+++ THE DATA +++

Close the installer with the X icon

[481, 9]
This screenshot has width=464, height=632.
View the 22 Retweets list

+++
+++ THE DATA +++

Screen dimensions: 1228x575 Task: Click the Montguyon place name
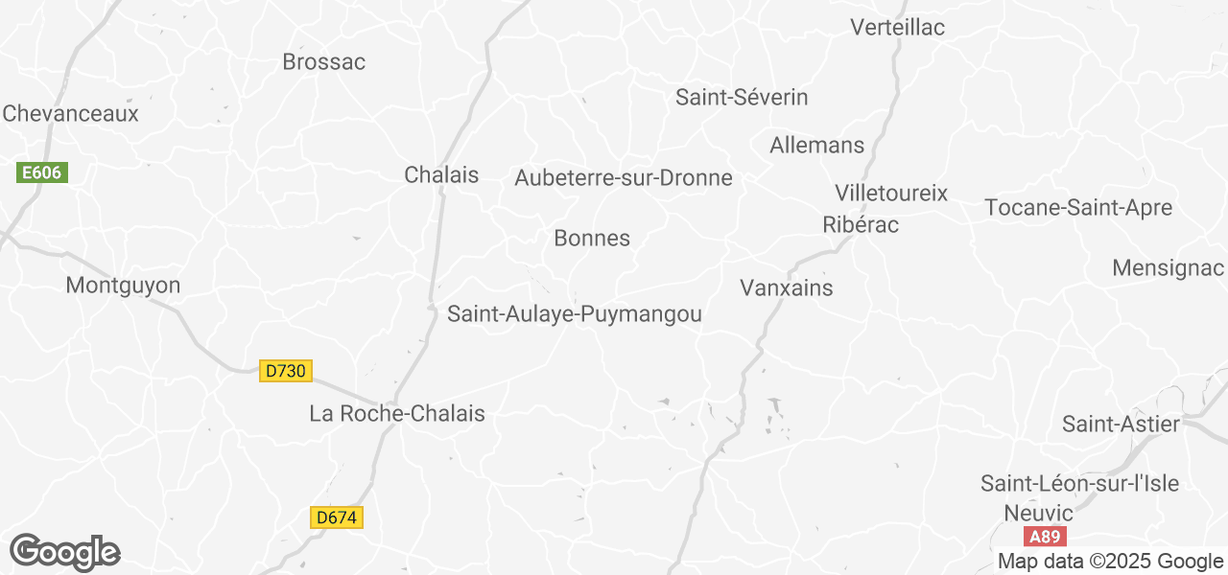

+++
+++ THE DATA +++

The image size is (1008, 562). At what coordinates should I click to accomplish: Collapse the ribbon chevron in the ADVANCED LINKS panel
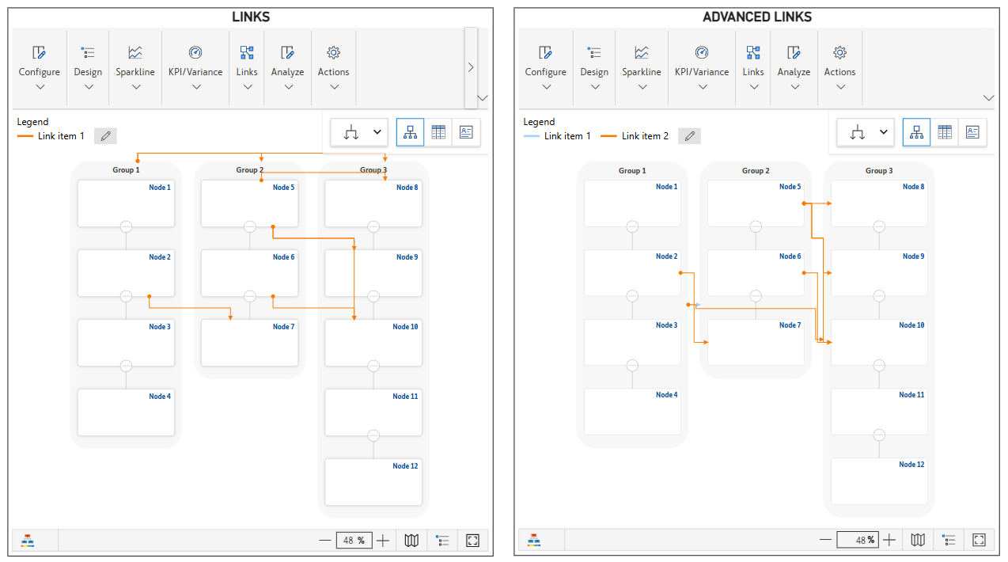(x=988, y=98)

+++

EXERCISE OBJECTIVE | Can you rewrite the entries from the line with "This screenshot has width=464, height=632." up to and including the line with "View the 22 Retweets list", changing "Retweets" to "Likes" and keeping everything else the same? Give only those lines.

ANSWER IN FULL |
This screenshot has width=464, height=632.
View the 22 Likes list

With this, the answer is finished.